The first example was the schema design of an error collecting system (similar to Rollbar). The system exposed an API that clients(web,mobile,etc) called when they encountered an error. The API saved the request data and handed processing to the worker pool.

The `error_events` table structure was as shown below.

CREATE TABLE error_events (
    id BIGSERIAL PRIMARY KEY,
    body JSONB NOT NULL,
    timestamp TIMESTAMP WITHOUT TIME ZONE DEFAULT(NOW() AT TIME ZONE 'utc') NOT NULL,
    client_details JSONB,
    level VARCHAR

The second example is a system that I worked on this week. I was designing a centralized notification service where again I had to accept the incoming request and then send the notification asynchronously. 

The `notification_events` table structure was as shown below.

CREATE TABLE notification_events (
    id BIGSERIAL PRIMARY KEY,
    customer_data JSONB NOT NULL,
    data JSONB NOT NULL,
    timestamp TIMESTAMP WITHOUT TIME ZONE DEFAULT(NOW() AT TIME ZONE 'utc') NOT NULL,
);

I favor JSON data type in this design situation:

  • For better performance. Most APIs that I work with accept JSON so I don’t want to pay the cost of serialization/deserialization. 
  • To build a less restrictive ingestion API. It gives clients flexibility to add more details in JSON types.

If required we can use a JSON schema to validate the structure of fields with JSON data type. So far, I never had a need for this. 

# 2. Support extra fields

Most developers favor NoSQL databases for their schemaless nature. You can add new columns to a table without worrying about painful schema migration issues. RDBMS requires us to define the schema first. Else, we will get errors. 
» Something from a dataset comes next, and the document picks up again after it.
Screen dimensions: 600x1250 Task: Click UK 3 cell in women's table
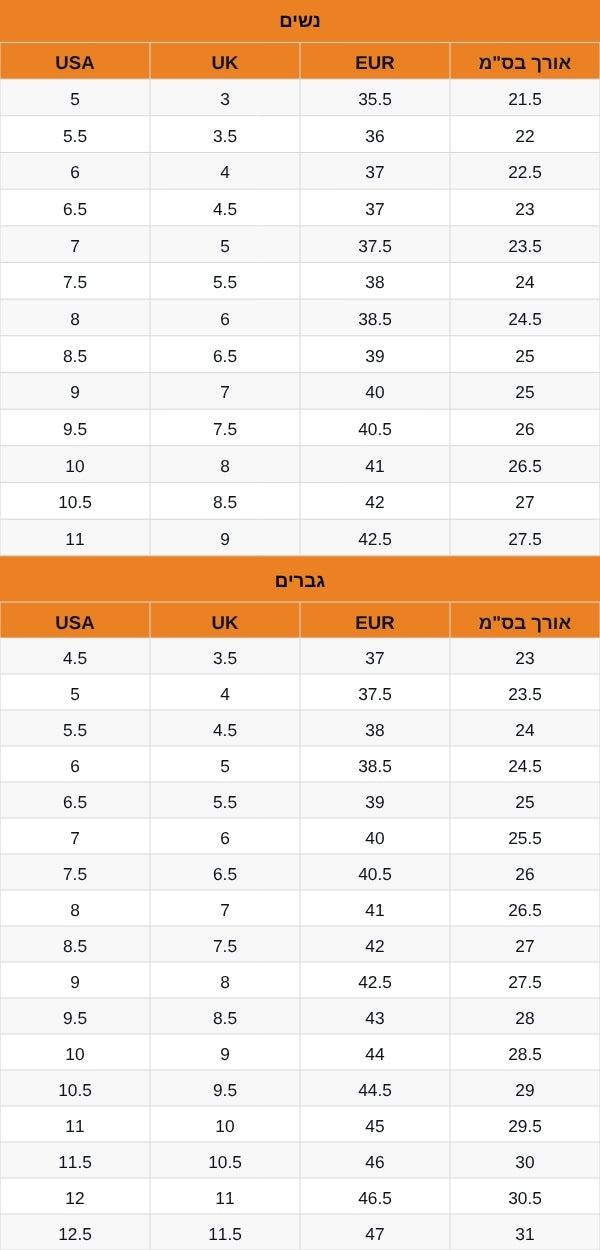pos(225,99)

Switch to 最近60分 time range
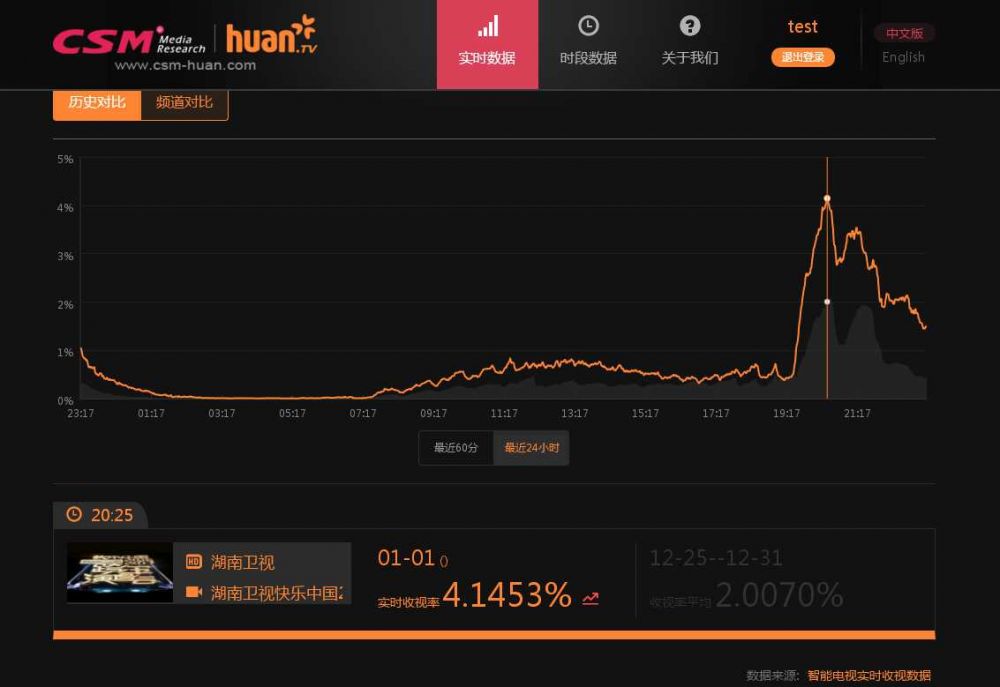tap(456, 448)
I prefer RDBMS over schemaless NoSQL databases. But, there are times when you need flexibility. Before JSON developers achieved this by having extra columns in their tables as shown below in the `customers` table below.

CREATE TABLE customers (
    id BIGSERIAL PRIMARY KEY,
    name VARCHAR,
    age NUMERIC,
    timestamp TIMESTAMP WITHOUT TIME ZONE DEFAULT(NOW() AT TIME ZONE 'utc') NOT NULL,
    field_1 VARCHAR,
    field_2 VARCHAR,
    field_3 VARCHAR,
    field_4 VARCHAR
);

A better solution could be to use JSON datatype.

CREATE TABLE customers (
    id BIGSERIAL PRIMARY KEY,
    name VARCHAR,
    age NUMERIC,
    timestamp TIMESTAMP WITHOUT TIME ZONE DEFAULT(NOW() AT TIME ZONE 'utc') NOT NULL,
    extra_attributes JSONB
);

I recently had to use this pattern. I was designing a schema for a CMS(Content Management System). At a high level there were three main entities – Page, Section, Element. A page has multiple sections, and a section is composed of multiple elements. 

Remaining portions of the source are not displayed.